[haiku-development] Re: A 64-bit OS question...

  • From: George Greene <gdotone@xxxxxxxxx>
  • To: haiku-development@xxxxxxxxxxxxx
  • Date: Mon, 18 Oct 2010 12:22:39 -0400

Thank-you.

g.
On Oct 16, 2010, at 1:15 PM, Urias McCullough wrote:

On Sat, Oct 16, 2010 at 9:57 AM, g g <gdotone@xxxxxxxxx> wrote:
Please excuse this question, but it's something I would like to know, what
is a 64 bit OS?
What makes an OS 64 bits? Is it that 64 bits can be addressed by the OS? Is
it that all instructions are 64 bits in nature?
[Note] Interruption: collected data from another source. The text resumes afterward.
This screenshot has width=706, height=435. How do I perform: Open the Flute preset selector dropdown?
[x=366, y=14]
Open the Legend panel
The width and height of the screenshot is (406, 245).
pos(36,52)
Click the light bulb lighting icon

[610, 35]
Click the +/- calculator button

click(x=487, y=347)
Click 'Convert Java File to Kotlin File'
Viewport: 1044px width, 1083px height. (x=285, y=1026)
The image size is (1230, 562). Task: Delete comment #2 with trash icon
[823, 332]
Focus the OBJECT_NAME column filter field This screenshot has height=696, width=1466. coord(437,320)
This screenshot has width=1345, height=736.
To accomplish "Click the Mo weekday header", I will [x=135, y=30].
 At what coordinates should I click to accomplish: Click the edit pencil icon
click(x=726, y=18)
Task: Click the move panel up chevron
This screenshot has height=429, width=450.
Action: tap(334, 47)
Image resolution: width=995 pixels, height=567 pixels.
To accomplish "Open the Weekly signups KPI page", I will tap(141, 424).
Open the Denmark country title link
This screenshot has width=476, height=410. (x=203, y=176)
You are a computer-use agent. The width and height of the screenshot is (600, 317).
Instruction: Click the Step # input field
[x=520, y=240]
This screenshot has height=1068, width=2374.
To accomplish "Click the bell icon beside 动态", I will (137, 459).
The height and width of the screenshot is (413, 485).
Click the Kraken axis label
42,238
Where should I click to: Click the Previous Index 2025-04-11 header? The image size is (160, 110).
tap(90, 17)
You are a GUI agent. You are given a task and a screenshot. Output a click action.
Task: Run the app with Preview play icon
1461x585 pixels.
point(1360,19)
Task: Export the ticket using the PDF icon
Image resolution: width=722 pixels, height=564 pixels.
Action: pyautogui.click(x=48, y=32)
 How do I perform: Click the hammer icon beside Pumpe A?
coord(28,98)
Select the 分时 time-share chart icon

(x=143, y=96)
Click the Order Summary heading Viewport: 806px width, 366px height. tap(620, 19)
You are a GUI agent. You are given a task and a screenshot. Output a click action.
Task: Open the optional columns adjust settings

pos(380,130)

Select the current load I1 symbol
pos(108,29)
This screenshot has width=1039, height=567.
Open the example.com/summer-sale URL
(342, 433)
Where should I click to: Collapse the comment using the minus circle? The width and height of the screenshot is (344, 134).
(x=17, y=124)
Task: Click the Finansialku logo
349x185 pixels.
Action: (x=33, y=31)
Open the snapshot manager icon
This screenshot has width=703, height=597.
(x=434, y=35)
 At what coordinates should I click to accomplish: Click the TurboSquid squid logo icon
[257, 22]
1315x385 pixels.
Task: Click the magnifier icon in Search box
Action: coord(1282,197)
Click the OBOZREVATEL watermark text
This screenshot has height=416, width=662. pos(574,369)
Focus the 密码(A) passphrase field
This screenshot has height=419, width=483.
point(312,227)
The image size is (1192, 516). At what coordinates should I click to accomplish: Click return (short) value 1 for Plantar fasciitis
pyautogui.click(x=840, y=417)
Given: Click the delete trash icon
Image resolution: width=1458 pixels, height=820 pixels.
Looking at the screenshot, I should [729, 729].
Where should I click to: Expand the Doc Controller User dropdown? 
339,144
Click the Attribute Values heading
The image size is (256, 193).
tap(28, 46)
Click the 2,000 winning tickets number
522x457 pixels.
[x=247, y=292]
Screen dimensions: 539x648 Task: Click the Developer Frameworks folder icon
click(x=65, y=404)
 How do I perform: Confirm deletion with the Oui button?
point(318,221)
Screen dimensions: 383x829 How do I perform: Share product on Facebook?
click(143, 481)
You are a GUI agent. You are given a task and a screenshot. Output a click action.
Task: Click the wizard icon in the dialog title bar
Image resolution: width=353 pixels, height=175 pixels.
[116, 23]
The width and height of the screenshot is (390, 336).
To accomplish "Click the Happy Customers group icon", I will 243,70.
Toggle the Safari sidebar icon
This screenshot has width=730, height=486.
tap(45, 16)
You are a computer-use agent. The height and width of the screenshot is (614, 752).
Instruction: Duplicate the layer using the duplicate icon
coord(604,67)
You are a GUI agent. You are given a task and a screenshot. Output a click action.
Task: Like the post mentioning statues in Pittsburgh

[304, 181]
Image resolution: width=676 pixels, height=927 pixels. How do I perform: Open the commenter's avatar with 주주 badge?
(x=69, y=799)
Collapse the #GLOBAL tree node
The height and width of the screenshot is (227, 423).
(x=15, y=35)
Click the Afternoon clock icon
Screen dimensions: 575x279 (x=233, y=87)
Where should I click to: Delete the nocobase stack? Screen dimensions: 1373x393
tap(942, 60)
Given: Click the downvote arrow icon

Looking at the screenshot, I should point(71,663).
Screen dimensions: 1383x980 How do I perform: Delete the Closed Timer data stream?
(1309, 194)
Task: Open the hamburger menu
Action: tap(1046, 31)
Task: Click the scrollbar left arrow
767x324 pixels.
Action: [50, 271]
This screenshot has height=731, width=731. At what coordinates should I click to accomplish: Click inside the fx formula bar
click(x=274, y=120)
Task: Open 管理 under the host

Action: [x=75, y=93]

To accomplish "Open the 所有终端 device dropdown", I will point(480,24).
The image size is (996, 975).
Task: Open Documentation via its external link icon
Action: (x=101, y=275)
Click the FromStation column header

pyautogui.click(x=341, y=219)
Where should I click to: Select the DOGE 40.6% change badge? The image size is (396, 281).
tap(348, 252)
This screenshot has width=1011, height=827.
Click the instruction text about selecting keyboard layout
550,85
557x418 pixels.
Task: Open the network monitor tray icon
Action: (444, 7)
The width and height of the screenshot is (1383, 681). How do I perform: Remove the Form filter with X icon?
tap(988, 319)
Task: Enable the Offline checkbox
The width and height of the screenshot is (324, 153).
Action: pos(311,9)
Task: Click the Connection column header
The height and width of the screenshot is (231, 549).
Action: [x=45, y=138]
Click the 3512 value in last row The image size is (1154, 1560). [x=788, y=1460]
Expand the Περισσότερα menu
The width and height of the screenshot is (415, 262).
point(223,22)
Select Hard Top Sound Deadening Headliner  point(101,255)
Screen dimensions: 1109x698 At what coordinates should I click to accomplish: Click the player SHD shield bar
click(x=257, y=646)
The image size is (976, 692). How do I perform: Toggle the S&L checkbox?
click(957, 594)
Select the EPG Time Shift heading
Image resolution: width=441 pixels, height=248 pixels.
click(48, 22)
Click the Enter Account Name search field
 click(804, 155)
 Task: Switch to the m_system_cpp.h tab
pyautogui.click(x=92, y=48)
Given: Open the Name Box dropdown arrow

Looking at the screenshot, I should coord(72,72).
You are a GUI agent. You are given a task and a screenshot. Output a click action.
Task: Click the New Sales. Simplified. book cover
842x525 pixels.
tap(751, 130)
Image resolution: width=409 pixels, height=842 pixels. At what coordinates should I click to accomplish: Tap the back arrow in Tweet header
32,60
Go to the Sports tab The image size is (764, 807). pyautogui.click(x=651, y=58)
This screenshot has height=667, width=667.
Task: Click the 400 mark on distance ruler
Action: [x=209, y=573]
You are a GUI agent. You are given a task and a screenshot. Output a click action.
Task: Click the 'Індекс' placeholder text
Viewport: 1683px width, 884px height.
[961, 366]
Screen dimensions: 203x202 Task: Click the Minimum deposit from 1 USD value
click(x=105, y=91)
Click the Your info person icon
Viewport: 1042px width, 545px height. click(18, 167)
It generally refers to the size of pointers to memory addresses. When
passing an address to a 64bit CPU instruction, one would use a 64bit
wide pointer. An unsigned 32bit integer (pointer) can only address up
to 4gb of memory (2^32 = 4,294,967,296 bytes) - essentially limiting
the amount of addressable memory that can be used in a 32bit OS
(although there are some additional caveats that can reduce this
amount, and some tricks that can increase it...)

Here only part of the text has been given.